_WORK ITEM_
Exact reproduction required: print each line of the material below.

◇ ◇ ◇ ◇ ◇

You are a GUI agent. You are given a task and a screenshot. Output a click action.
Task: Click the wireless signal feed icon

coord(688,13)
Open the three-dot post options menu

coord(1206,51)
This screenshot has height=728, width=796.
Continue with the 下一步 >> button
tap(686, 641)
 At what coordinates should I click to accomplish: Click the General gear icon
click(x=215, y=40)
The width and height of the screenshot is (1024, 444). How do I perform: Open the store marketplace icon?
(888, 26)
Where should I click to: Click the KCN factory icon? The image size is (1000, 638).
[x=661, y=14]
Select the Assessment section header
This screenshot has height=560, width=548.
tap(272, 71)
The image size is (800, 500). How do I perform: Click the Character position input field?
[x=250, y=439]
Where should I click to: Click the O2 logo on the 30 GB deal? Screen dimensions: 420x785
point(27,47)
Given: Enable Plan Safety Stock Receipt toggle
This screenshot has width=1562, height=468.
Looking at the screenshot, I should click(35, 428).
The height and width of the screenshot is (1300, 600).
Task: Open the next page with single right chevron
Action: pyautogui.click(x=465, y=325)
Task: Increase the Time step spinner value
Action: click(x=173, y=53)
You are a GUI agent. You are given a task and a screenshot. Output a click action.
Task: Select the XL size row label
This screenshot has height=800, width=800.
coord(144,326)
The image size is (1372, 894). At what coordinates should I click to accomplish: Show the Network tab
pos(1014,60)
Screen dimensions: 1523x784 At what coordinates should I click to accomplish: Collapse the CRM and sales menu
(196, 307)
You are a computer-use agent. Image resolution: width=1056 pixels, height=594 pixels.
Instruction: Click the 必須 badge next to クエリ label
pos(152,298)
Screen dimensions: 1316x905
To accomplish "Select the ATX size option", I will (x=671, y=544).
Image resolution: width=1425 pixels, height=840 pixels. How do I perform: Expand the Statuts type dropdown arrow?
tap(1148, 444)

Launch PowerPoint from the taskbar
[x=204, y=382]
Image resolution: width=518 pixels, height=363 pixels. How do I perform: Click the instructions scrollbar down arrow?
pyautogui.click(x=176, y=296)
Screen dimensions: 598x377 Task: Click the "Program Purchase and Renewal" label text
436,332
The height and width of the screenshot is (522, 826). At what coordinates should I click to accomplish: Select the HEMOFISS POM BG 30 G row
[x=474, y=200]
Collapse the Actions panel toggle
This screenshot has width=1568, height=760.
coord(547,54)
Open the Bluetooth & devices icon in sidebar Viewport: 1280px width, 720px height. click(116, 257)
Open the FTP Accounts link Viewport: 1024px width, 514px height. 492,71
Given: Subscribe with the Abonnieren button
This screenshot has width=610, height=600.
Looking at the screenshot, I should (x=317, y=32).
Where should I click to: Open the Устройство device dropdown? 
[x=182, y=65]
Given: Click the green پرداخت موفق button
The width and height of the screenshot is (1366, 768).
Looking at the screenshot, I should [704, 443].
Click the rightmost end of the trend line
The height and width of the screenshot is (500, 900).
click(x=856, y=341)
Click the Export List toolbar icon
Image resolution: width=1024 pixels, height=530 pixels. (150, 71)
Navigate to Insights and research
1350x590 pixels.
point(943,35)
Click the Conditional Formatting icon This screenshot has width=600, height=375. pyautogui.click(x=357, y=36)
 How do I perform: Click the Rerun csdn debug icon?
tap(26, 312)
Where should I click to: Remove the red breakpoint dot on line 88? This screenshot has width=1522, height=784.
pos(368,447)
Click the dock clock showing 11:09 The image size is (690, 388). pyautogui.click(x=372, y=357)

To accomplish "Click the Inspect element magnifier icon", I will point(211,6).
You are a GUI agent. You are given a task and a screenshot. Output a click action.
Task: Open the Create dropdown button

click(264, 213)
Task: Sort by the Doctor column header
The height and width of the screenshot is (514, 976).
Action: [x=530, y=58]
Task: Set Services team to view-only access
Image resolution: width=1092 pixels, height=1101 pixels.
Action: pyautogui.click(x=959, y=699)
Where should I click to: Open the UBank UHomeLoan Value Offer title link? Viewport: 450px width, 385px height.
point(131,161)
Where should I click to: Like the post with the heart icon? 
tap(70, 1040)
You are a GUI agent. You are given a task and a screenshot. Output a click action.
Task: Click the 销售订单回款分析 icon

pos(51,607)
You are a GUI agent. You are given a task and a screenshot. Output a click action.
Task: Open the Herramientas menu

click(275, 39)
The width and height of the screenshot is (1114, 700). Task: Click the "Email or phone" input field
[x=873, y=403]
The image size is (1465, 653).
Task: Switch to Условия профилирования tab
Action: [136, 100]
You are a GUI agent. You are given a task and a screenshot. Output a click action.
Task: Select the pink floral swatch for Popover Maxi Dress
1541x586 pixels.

◇ ◇ ◇ ◇ ◇

_YOUR RESPONSE_
You are a GUI agent. You are given a task and a screenshot. Output a click action.
Task: Click the wireless signal feed icon

coord(688,13)
Open the three-dot post options menu

coord(1206,51)
This screenshot has height=728, width=796.
Continue with the 下一步 >> button
tap(686, 641)
 At what coordinates should I click to accomplish: Click the General gear icon
click(x=215, y=40)
The width and height of the screenshot is (1024, 444). How do I perform: Open the store marketplace icon?
(888, 26)
Where should I click to: Click the KCN factory icon? The image size is (1000, 638).
[x=661, y=14]
Select the Assessment section header
This screenshot has height=560, width=548.
tap(272, 71)
The image size is (800, 500). How do I perform: Click the Character position input field?
[x=250, y=439]
Where should I click to: Click the O2 logo on the 30 GB deal? Screen dimensions: 420x785
point(27,47)
Given: Enable Plan Safety Stock Receipt toggle
This screenshot has width=1562, height=468.
Looking at the screenshot, I should click(35, 428).
The height and width of the screenshot is (1300, 600).
Task: Open the next page with single right chevron
Action: pyautogui.click(x=465, y=325)
Task: Increase the Time step spinner value
Action: click(x=173, y=53)
You are a GUI agent. You are given a task and a screenshot. Output a click action.
Task: Select the XL size row label
This screenshot has height=800, width=800.
coord(144,326)
The image size is (1372, 894). At what coordinates should I click to accomplish: Show the Network tab
pos(1014,60)
Screen dimensions: 1523x784 At what coordinates should I click to accomplish: Collapse the CRM and sales menu
(196, 307)
You are a computer-use agent. Image resolution: width=1056 pixels, height=594 pixels.
Instruction: Click the 必須 badge next to クエリ label
pos(152,298)
Screen dimensions: 1316x905
To accomplish "Select the ATX size option", I will (x=671, y=544).
Image resolution: width=1425 pixels, height=840 pixels. How do I perform: Expand the Statuts type dropdown arrow?
tap(1148, 444)

Launch PowerPoint from the taskbar
[x=204, y=382]
Image resolution: width=518 pixels, height=363 pixels. How do I perform: Click the instructions scrollbar down arrow?
pyautogui.click(x=176, y=296)
Screen dimensions: 598x377 Task: Click the "Program Purchase and Renewal" label text
436,332
The height and width of the screenshot is (522, 826). At what coordinates should I click to accomplish: Select the HEMOFISS POM BG 30 G row
[x=474, y=200]
Collapse the Actions panel toggle
This screenshot has width=1568, height=760.
coord(547,54)
Open the Bluetooth & devices icon in sidebar Viewport: 1280px width, 720px height. click(116, 257)
Open the FTP Accounts link Viewport: 1024px width, 514px height. 492,71
Given: Subscribe with the Abonnieren button
This screenshot has width=610, height=600.
Looking at the screenshot, I should (x=317, y=32).
Where should I click to: Open the Устройство device dropdown? 
[x=182, y=65]
Given: Click the green پرداخت موفق button
The width and height of the screenshot is (1366, 768).
Looking at the screenshot, I should [704, 443].
Click the rightmost end of the trend line
The height and width of the screenshot is (500, 900).
click(x=856, y=341)
Click the Export List toolbar icon
Image resolution: width=1024 pixels, height=530 pixels. (150, 71)
Navigate to Insights and research
1350x590 pixels.
point(943,35)
Click the Conditional Formatting icon This screenshot has width=600, height=375. pyautogui.click(x=357, y=36)
 How do I perform: Click the Rerun csdn debug icon?
tap(26, 312)
Where should I click to: Remove the red breakpoint dot on line 88? This screenshot has width=1522, height=784.
pos(368,447)
Click the dock clock showing 11:09 The image size is (690, 388). pyautogui.click(x=372, y=357)

To accomplish "Click the Inspect element magnifier icon", I will point(211,6).
You are a GUI agent. You are given a task and a screenshot. Output a click action.
Task: Open the Create dropdown button

click(264, 213)
Task: Sort by the Doctor column header
The height and width of the screenshot is (514, 976).
Action: [x=530, y=58]
Task: Set Services team to view-only access
Image resolution: width=1092 pixels, height=1101 pixels.
Action: pyautogui.click(x=959, y=699)
Where should I click to: Open the UBank UHomeLoan Value Offer title link? Viewport: 450px width, 385px height.
point(131,161)
Where should I click to: Like the post with the heart icon? 
tap(70, 1040)
You are a GUI agent. You are given a task and a screenshot. Output a click action.
Task: Click the 销售订单回款分析 icon

pos(51,607)
You are a GUI agent. You are given a task and a screenshot. Output a click action.
Task: Open the Herramientas menu

click(275, 39)
The width and height of the screenshot is (1114, 700). Task: Click the "Email or phone" input field
[x=873, y=403]
The image size is (1465, 653).
Task: Switch to Условия профилирования tab
Action: [136, 100]
You are a GUI agent. You are given a task and a screenshot. Output a click action.
Task: Select the pink floral swatch for Popover Maxi Dress
1541x586 pixels.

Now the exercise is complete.